Exercise task a: In the results excerpt below, rewrite the paragraph beginning "Figure 1a shows the Raman spectra" as a shorter bulleted list that keeps its main findings.

Page:
☆ ☆ ☆ ☆ ☆
3 Results and discussion

Figure 1a shows the Raman spectra for MoS2 nanoflakes. Figure 1a shows A1g and E 2g 1 Raman modes that are respectively located at approximately 408 and 384 cm−1. In the E 2g 1 mode, both S and Mo atoms vibrate along the direction of the plane, but the S atoms vibrate perpendicular to the plane in the A1g mode. The Raman spectrum result is consistent with the result that is shown in Ref. [33]. Figure 1b, c show the Raman spectra for P3HT and P3HT:MoS2 films from 600 to 1700 cm−1. Figure 1b, c show six peaks that are centered at 724 cm−1 (corresponding to the Cα–S–Cα’ deformation), at 1000 cm−1 (corresponding to the Cβ–Calkyl stretching), at 1088 cm−1 (corresponding to the Cβ–H bending), at 1204 cm−1 (corresponding to the Cα–Cα, + Cβ–H bending), at 1376 cm−1 (corresponding to the Cβ–Cβ’ stretching) and at 1446 cm−1 (corresponding to the C=C stretching vibration for thiophene ring) [34]. No differences are seen between the Raman spectra for P3HT and P3HT:MoS2 films, which demonstrates that the polymer structure is not affected by the addition of MoS2.
☆ ☆ ☆ ☆ ☆
Given records:

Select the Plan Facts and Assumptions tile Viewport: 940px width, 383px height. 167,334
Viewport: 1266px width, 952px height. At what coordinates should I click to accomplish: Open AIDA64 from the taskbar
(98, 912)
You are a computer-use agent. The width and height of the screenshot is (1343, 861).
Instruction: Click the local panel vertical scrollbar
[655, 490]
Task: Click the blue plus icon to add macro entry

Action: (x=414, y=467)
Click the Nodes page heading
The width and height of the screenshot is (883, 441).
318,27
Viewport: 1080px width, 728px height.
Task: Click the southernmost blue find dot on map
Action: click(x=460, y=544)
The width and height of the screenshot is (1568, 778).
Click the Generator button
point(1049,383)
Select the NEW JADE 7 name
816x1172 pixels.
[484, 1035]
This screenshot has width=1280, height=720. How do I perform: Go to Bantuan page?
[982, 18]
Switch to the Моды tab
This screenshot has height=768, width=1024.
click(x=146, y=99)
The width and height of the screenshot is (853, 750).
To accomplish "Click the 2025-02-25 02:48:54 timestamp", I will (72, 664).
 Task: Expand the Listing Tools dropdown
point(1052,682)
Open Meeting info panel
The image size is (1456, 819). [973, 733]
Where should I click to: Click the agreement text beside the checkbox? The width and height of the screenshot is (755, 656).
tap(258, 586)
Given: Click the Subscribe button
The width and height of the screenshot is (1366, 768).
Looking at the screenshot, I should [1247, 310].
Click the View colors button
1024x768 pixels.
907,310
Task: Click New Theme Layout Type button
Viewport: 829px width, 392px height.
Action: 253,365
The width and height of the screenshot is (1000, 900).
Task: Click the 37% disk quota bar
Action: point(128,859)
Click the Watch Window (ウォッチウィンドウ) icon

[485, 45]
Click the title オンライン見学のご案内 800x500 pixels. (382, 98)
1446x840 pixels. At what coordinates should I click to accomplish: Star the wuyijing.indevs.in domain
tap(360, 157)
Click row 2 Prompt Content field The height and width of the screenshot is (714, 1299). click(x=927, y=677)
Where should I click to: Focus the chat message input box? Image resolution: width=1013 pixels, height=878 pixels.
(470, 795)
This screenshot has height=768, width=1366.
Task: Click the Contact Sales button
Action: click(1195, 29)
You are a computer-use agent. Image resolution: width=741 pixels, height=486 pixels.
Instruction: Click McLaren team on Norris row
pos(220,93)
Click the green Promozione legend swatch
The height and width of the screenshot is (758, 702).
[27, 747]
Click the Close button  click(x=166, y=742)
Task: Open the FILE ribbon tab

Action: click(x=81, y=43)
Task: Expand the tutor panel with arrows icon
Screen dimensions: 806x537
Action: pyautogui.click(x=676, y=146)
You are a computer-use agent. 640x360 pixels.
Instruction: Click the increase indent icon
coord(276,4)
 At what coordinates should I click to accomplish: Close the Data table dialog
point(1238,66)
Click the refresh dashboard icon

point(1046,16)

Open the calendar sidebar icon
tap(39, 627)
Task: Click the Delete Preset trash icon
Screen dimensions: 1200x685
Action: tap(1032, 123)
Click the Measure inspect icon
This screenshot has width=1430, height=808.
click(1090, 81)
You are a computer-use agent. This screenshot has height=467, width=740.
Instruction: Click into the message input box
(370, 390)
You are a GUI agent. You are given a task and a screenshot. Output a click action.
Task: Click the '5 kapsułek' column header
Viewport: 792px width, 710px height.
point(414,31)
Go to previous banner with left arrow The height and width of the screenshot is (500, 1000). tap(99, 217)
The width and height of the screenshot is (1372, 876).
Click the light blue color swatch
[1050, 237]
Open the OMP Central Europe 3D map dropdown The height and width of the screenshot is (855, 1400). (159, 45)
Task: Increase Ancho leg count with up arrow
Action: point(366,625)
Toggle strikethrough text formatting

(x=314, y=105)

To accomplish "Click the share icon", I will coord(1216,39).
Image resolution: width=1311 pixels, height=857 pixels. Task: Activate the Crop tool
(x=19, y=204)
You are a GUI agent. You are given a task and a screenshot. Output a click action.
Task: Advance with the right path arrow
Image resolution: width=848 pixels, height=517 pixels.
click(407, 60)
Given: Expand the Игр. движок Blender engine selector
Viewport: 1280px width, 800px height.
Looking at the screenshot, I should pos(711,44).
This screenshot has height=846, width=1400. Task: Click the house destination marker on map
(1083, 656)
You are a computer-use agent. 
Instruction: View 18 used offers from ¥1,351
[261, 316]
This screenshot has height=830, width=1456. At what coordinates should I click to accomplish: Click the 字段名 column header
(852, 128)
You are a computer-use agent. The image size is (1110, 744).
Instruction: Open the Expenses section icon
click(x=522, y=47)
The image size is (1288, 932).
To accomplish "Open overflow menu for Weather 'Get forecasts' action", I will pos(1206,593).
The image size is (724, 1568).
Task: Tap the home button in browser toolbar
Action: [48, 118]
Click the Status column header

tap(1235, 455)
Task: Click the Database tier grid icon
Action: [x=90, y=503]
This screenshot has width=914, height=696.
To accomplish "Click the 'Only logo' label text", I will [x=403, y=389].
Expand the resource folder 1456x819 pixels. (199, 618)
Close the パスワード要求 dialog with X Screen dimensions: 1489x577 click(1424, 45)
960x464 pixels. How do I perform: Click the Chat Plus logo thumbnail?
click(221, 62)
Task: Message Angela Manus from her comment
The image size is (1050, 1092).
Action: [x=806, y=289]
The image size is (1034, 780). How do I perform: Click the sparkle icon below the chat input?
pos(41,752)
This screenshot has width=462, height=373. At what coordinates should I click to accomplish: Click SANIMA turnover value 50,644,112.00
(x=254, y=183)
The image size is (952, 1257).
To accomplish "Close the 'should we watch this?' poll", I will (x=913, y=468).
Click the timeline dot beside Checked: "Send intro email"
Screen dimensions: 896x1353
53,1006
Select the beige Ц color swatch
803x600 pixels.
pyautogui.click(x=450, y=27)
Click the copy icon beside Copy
☆ ☆ ☆ ☆ ☆
Exercise task b: Output, as a numbered list with blank lines omitted, the stretch of rows from the line containing "Task: Message Angela Manus from her comment" through the end of the rows.

Finished answer a:
- MoS2 nanoflakes (Figure 1a) show two Raman modes: E 2g 1 at about 384 cm−1 and A1g at about 408 cm−1.
- In the E 2g 1 mode, S and Mo atoms vibrate in the plane. In the A1g mode, S atoms vibrate perpendicular to it.
- This spectrum agrees with Ref. [33].
- P3HT and P3HT:MoS2 films (Figure 1b, c; 600–1700 cm−1) share six peaks [34]:
  - 724 cm−1: Cα–S–Cα’ deformation
  - 1000 cm−1: Cβ–Calkyl stretching
  - 1088 cm−1: Cβ–H bending
  - 1204 cm−1: Cα–Cα, + Cβ–H bending
  - 1376 cm−1: Cβ–Cβ’ stretching
  - 1446 cm−1: C=C stretching of the thiophene ring
- The two films' spectra do not differ, so adding MoS2 does not affect the polymer structure.

Finished answer b:
1. Task: Message Angela Manus from her comment
2. The image size is (1050, 1092).
3. Action: [x=806, y=289]
4. The image size is (1034, 780). How do I perform: Click the sparkle icon below the chat input?
5. pos(41,752)
6. This screenshot has width=462, height=373. At what coordinates should I click to accomplish: Click SANIMA turnover value 50,644,112.00
7. (x=254, y=183)
8. The image size is (952, 1257).
9. To accomplish "Close the 'should we watch this?' poll", I will (x=913, y=468).
10. Click the timeline dot beside Checked: "Send intro email"
11. Screen dimensions: 896x1353
12. 53,1006
13. Select the beige Ц color swatch
14. 803x600 pixels.
15. pyautogui.click(x=450, y=27)
16. Click the copy icon beside Copy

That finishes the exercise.